1 serving (150 grams) contains 50 calories, 2.0 grams of protein, 0.5 grams of fat, and 10.0 grams of carbohydrates.
Calories |
78.9 | ||
---|---|---|---|
% Daily Value* |
|||
Total Fat | 0.8 g | 1% | |
Saturated Fat | 0.2 g | 1% | |
Polyunsaturated Fat | 0 g | ||
Cholesterol | 0 mg | 0% | |
Sodium | 31.5 mg | 1% | |
Total Carbohydrates | 15.8 g | 5% | |
Dietary Fiber | 6.3 g | 22% | |
Sugars | 4.7 g | ||
protein | 3.2 g | 6% | |
Vitamin D | 0 mcg | 0% | |
Calcium | 63.1 mg | 4% | |
Iron | 1.6 mg | 8% | |
Potassium | 473.2 mg | 10% |
* Percent Daily Values are based on a 2,000 calorie diet. Your daily values may be higher or lower depending on your calorie needs.
Boiled veggies are a simple and nutritious dish commonly found across various cuisines worldwide, showcasing the natural flavors of vegetables like carrots, broccoli, cauliflower, potatoes, beans, and peas. Originating as a basic cooking method, boiling helps tenderize vegetables while preserving essential vitamins and minerals such as Vitamin C, potassium, and fiber.
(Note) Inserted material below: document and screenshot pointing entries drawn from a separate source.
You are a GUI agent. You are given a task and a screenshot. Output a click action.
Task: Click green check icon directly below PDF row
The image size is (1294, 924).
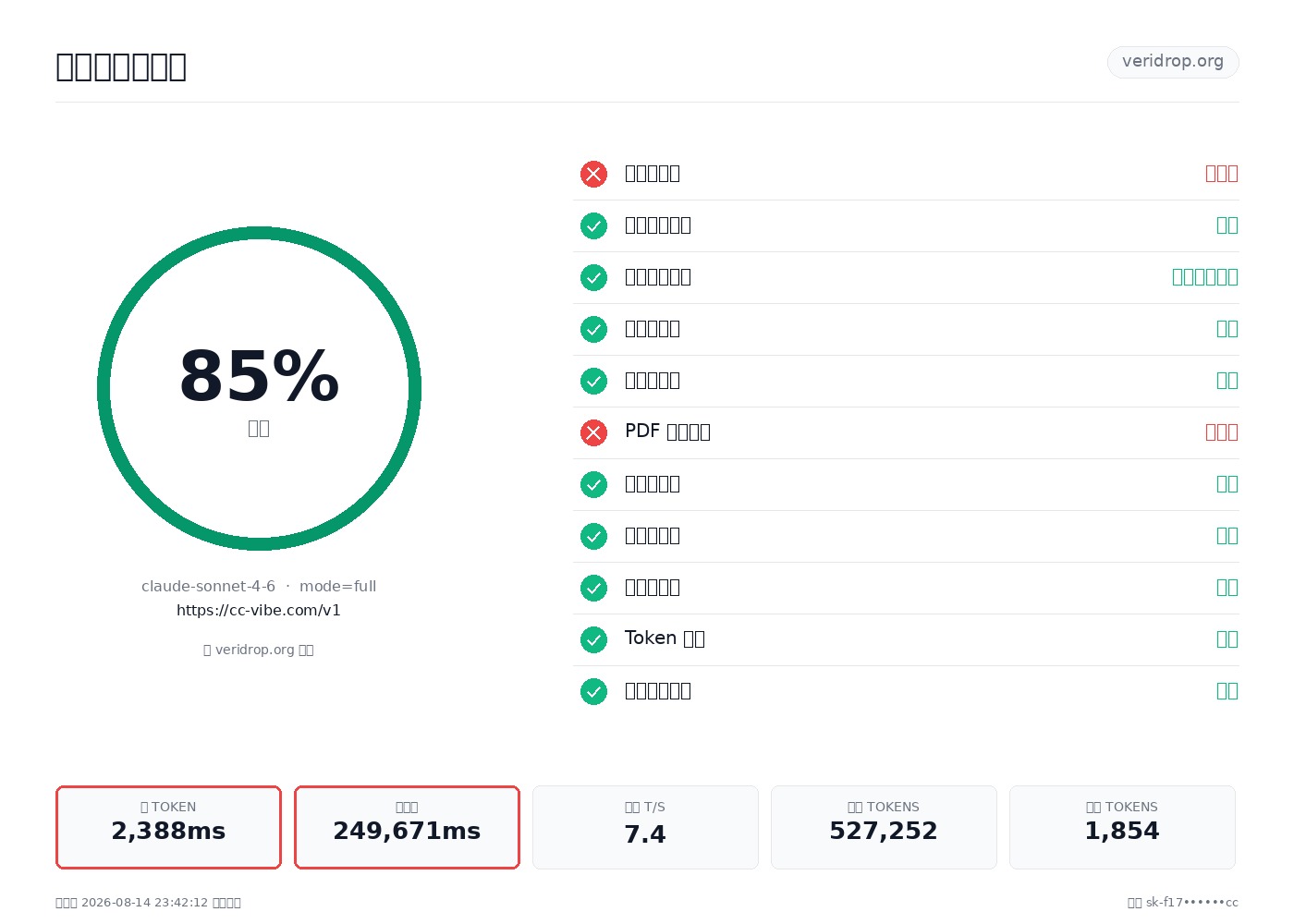[x=593, y=484]
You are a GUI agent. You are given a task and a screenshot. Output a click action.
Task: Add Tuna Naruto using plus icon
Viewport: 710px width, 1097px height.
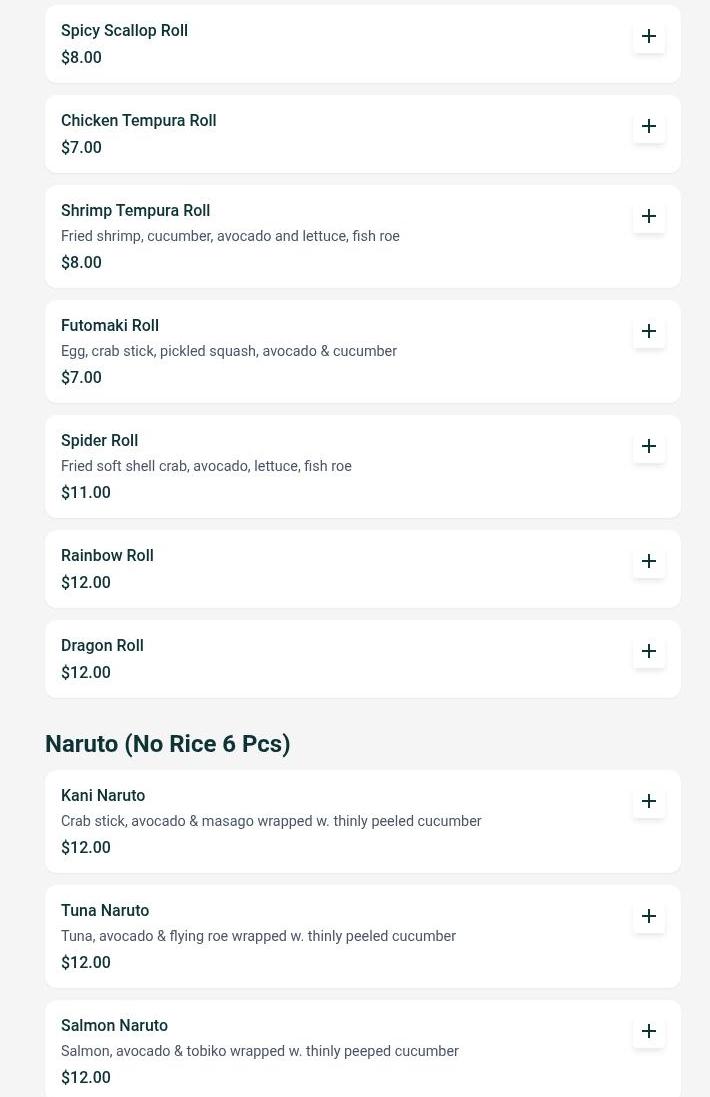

Low in calories and fat, they make an excellent addition to weight-loss diets or balanced meals. Boiling can, however, lead to nutrient loss if cooked excessively or at high temperatures. Pairing boiled veggies with herbs, spices, or a drizzle of olive oil enhances their flavor without compromising their health benefits. As a versatile and wholesome option, boiled vegetables complement a range of dishes, from European stews to Asian broths, making them a favorite choice for individuals seeking simplicity and wellness in their meals.